Data excerpts:

_ _ _

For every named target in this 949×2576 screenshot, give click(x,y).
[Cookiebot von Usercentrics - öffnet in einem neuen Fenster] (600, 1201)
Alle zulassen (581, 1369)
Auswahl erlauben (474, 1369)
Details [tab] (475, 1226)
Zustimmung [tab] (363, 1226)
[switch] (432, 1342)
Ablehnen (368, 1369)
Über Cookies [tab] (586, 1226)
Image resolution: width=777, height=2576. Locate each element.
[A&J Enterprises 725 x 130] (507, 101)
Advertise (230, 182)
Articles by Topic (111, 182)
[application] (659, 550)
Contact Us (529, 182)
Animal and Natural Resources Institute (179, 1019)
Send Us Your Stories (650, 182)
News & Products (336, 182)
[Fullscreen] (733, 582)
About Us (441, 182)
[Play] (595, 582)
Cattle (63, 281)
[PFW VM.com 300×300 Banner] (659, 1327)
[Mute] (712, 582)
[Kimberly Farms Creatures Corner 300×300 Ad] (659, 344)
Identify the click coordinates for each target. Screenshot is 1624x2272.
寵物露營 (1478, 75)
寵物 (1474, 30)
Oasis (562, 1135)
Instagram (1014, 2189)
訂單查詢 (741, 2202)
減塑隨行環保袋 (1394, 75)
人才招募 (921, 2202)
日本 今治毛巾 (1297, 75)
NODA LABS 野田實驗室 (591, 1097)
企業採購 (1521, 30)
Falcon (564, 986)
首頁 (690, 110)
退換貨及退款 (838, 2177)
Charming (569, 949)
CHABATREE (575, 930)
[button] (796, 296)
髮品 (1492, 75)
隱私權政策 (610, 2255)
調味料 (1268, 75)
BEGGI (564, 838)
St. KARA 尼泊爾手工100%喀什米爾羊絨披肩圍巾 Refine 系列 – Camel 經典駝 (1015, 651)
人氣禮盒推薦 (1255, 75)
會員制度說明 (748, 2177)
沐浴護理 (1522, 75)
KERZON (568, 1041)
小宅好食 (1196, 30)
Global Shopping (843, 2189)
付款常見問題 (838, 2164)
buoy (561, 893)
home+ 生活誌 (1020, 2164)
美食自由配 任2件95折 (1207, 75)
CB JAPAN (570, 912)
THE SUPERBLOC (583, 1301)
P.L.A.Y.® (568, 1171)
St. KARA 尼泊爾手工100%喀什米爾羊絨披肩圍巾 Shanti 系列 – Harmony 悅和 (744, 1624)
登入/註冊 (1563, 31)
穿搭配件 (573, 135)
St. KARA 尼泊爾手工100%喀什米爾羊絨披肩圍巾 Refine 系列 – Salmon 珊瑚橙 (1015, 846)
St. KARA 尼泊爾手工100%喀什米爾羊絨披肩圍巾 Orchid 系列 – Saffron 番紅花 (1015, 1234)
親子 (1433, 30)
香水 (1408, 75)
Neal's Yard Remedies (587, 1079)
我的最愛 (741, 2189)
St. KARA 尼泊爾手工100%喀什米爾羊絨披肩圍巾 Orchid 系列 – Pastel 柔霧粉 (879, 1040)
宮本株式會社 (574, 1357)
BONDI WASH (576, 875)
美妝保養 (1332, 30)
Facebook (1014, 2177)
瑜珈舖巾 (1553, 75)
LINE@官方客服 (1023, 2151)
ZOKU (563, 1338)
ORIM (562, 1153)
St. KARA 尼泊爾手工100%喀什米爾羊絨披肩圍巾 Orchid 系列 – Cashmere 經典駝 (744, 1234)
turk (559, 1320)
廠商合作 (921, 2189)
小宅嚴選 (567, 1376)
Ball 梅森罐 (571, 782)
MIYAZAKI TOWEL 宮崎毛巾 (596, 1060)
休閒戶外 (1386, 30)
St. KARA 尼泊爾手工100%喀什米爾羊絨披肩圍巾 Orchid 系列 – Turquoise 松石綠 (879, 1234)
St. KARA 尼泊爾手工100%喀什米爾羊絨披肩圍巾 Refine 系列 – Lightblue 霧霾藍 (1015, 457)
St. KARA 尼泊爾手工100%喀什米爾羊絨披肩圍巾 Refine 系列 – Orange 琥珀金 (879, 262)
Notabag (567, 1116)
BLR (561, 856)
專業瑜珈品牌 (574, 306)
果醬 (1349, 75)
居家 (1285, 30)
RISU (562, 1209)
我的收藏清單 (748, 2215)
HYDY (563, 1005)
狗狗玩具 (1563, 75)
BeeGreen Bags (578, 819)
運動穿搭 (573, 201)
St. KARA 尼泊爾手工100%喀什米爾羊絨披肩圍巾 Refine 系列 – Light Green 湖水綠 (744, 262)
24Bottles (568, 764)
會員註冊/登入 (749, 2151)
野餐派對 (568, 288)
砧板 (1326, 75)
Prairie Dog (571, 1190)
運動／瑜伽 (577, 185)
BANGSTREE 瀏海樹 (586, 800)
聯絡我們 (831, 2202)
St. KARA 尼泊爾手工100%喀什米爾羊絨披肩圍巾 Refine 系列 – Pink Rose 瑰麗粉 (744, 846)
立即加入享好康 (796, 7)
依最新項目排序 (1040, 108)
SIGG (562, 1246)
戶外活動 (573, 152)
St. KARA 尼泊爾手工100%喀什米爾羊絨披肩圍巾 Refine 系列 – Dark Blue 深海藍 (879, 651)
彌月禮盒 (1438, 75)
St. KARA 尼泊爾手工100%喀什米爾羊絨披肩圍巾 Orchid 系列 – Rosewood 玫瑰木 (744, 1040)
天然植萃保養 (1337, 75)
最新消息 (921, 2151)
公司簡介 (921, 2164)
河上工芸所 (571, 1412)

_ _ _

_ASSIGNED TASK_. Make an exact copy of the records.

_REPLY TO THE EXERCISE_.
For every named target in this 949×2576 screenshot, give click(x,y).
[Cookiebot von Usercentrics - öffnet in einem neuen Fenster] (600, 1201)
Alle zulassen (581, 1369)
Auswahl erlauben (474, 1369)
Details [tab] (475, 1226)
Zustimmung [tab] (363, 1226)
[switch] (432, 1342)
Ablehnen (368, 1369)
Über Cookies [tab] (586, 1226)
Image resolution: width=777, height=2576. Locate each element.
[A&J Enterprises 725 x 130] (507, 101)
Advertise (230, 182)
Articles by Topic (111, 182)
[application] (659, 550)
Contact Us (529, 182)
Animal and Natural Resources Institute (179, 1019)
Send Us Your Stories (650, 182)
News & Products (336, 182)
[Fullscreen] (733, 582)
About Us (441, 182)
[Play] (595, 582)
Cattle (63, 281)
[PFW VM.com 300×300 Banner] (659, 1327)
[Mute] (712, 582)
[Kimberly Farms Creatures Corner 300×300 Ad] (659, 344)
Identify the click coordinates for each target. Screenshot is 1624x2272.
寵物露營 (1478, 75)
寵物 (1474, 30)
Oasis (562, 1135)
Instagram (1014, 2189)
訂單查詢 (741, 2202)
減塑隨行環保袋 (1394, 75)
人才招募 (921, 2202)
日本 今治毛巾 (1297, 75)
NODA LABS 野田實驗室 (591, 1097)
企業採購 (1521, 30)
Falcon (564, 986)
首頁 (690, 110)
退換貨及退款 (838, 2177)
Charming (569, 949)
CHABATREE (575, 930)
[button] (796, 296)
髮品 (1492, 75)
隱私權政策 (610, 2255)
調味料 (1268, 75)
BEGGI (564, 838)
St. KARA 尼泊爾手工100%喀什米爾羊絨披肩圍巾 Refine 系列 – Camel 經典駝 (1015, 651)
人氣禮盒推薦 (1255, 75)
會員制度說明 (748, 2177)
沐浴護理 (1522, 75)
KERZON (568, 1041)
小宅好食 (1196, 30)
Global Shopping (843, 2189)
付款常見問題 (838, 2164)
buoy (561, 893)
home+ 生活誌 (1020, 2164)
美食自由配 任2件95折 (1207, 75)
CB JAPAN (570, 912)
THE SUPERBLOC (583, 1301)
P.L.A.Y.® (568, 1171)
St. KARA 尼泊爾手工100%喀什米爾羊絨披肩圍巾 Shanti 系列 – Harmony 悅和 (744, 1624)
登入/註冊 (1563, 31)
穿搭配件 (573, 135)
St. KARA 尼泊爾手工100%喀什米爾羊絨披肩圍巾 Refine 系列 – Salmon 珊瑚橙 (1015, 846)
St. KARA 尼泊爾手工100%喀什米爾羊絨披肩圍巾 Orchid 系列 – Saffron 番紅花 (1015, 1234)
親子 (1433, 30)
香水 (1408, 75)
Neal's Yard Remedies (587, 1079)
我的最愛 (741, 2189)
St. KARA 尼泊爾手工100%喀什米爾羊絨披肩圍巾 Orchid 系列 – Pastel 柔霧粉 (879, 1040)
宮本株式會社 (574, 1357)
BONDI WASH (576, 875)
美妝保養 (1332, 30)
Facebook (1014, 2177)
瑜珈舖巾 (1553, 75)
LINE@官方客服 (1023, 2151)
ZOKU (563, 1338)
ORIM (562, 1153)
St. KARA 尼泊爾手工100%喀什米爾羊絨披肩圍巾 Orchid 系列 – Cashmere 經典駝 (744, 1234)
turk (559, 1320)
廠商合作 (921, 2189)
小宅嚴選 (567, 1376)
Ball 梅森罐 (571, 782)
MIYAZAKI TOWEL 宮崎毛巾 (596, 1060)
休閒戶外 (1386, 30)
St. KARA 尼泊爾手工100%喀什米爾羊絨披肩圍巾 Orchid 系列 – Turquoise 松石綠 (879, 1234)
St. KARA 尼泊爾手工100%喀什米爾羊絨披肩圍巾 Refine 系列 – Lightblue 霧霾藍 (1015, 457)
St. KARA 尼泊爾手工100%喀什米爾羊絨披肩圍巾 Refine 系列 – Orange 琥珀金 (879, 262)
Notabag (567, 1116)
BLR (561, 856)
專業瑜珈品牌 (574, 306)
果醬 (1349, 75)
居家 (1285, 30)
RISU (562, 1209)
我的收藏清單 (748, 2215)
HYDY (563, 1005)
狗狗玩具 (1563, 75)
BeeGreen Bags (578, 819)
運動穿搭 (573, 201)
St. KARA 尼泊爾手工100%喀什米爾羊絨披肩圍巾 Refine 系列 – Light Green 湖水綠 (744, 262)
24Bottles (568, 764)
會員註冊/登入 (749, 2151)
野餐派對 (568, 288)
砧板 (1326, 75)
Prairie Dog (571, 1190)
運動／瑜伽 (577, 185)
BANGSTREE 瀏海樹 (586, 800)
聯絡我們 (831, 2202)
St. KARA 尼泊爾手工100%喀什米爾羊絨披肩圍巾 Refine 系列 – Pink Rose 瑰麗粉 (744, 846)
立即加入享好康 (796, 7)
依最新項目排序 (1040, 108)
SIGG (562, 1246)
戶外活動 (573, 152)
St. KARA 尼泊爾手工100%喀什米爾羊絨披肩圍巾 Refine 系列 – Dark Blue 深海藍 (879, 651)
彌月禮盒 (1438, 75)
St. KARA 尼泊爾手工100%喀什米爾羊絨披肩圍巾 Orchid 系列 – Rosewood 玫瑰木 (744, 1040)
天然植萃保養 (1337, 75)
最新消息 (921, 2151)
公司簡介 (921, 2164)
河上工芸所 (571, 1412)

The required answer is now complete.